Grok passou a ser alvo direto de órgãos federais após a identificação do uso da ferramenta de inteligência artificial para a criação e circulação de conteúdos sexualizados ilegais na plataforma X. As recomendações foram emitidas pela Agência Nacional de Proteção de Dados, pela Secretaria Nacional do Consumidor e pelo Ministério Público Federal.
Segundo o documento oficial, o Grok estaria sendo utilizado por usuários para gerar imagens sintéticas com caráter sexualizado, erótico e pornográfico a partir de pessoas reais, incluindo mulheres, crianças e adolescentes, muitas vezes sem qualquer tipo de autorização.
Entre as principais recomendações está a exigência de que a empresa responsável pelo X implemente, no prazo máximo de 30 dias, procedimentos técnicos e operacionais capazes de identificar, revisar e remover conteúdos sexualizados indevidos ainda disponíveis na plataforma quando produzidos pelo Grok.
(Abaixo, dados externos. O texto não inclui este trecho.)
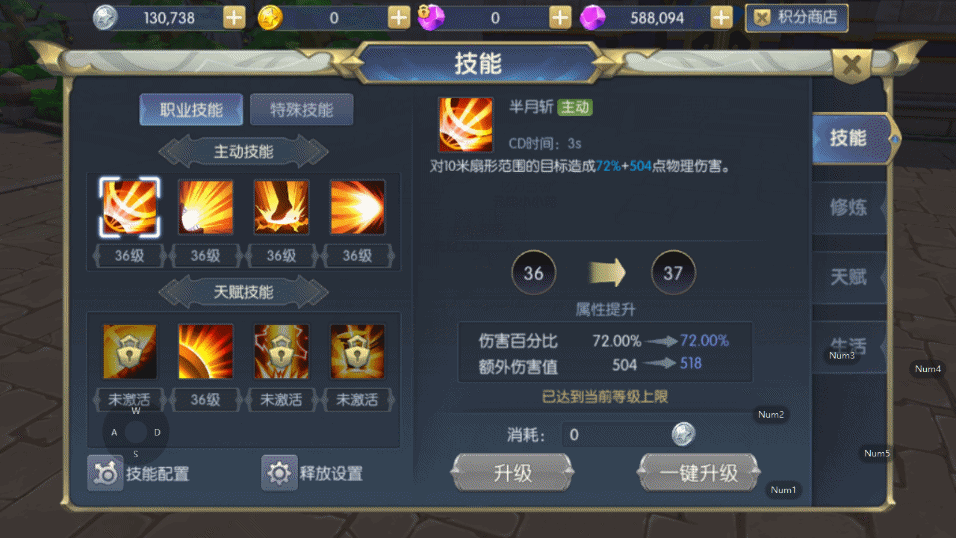The image size is (956, 538).
Task: Select the fourth active skill fireball icon
Action: pos(357,207)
Os órgãos também defendem a suspensão imediata das contas envolvidas na produção e disseminação dessas imagens, tanto nos casos que envolvem menores de idade quanto adultos que tiveram sua imagem utilizada sem consentimento.
Outro ponto central do documento trata da criação de um canal transparente e eficaz para que titulares de dados possam denunciar o uso irregular da ferramenta. A recomendação inclui respostas em prazo razoável, especialmente nos casos de conteúdos sintéticos sexualizados gerados pelo Grok.
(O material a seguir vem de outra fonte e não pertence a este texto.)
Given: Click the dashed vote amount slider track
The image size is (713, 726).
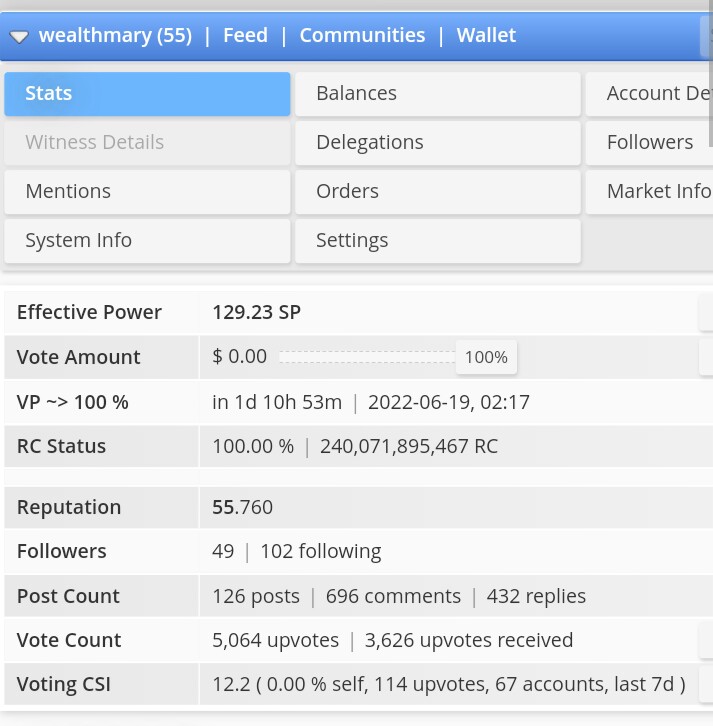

As medidas foram motivadas por denúncias formais de usuários e por testes realizados pelas próprias instituições, que constataram o uso da inteligência artificial para a produção de deepfakes sexualizadas. O material analisado revelou conotação pornográfica e uso indevido de imagens de pessoas identificáveis.
De acordo com o entendimento apresentado, esse tipo de prática viola a proteção de dados pessoais, afeta relações de consumo e atinge diretamente a dignidade da pessoa humana, com impactos ainda mais graves sobre mulheres, crianças e adolescentes.
O documento também aponta que, apesar do artigo 19 do Marco Civil da Internet tratar da responsabilidade de provedores, as deepfakes sexualizadas não são geradas apenas por terceiros. Há, segundo os órgãos, uma interação direta entre usuários e o Grok, ferramenta criada e disponibilizada pela própria plataforma, o que caracteriza participação ativa na produção do conteúdo.
A recomendação se apoia ainda em decisão recente do Supremo Tribunal Federal, que reconheceu a insuficiência do artigo 19 para proteger direitos constitucionais relevantes, reforçando o dever de cuidado das plataformas digitais na prevenção de crimes graves.
Com isso, o Grok passa a ocupar o centro de um debate nacional sobre limites da inteligência artificial, responsabilidade das plataformas e proteção de dados em ambientes digitais.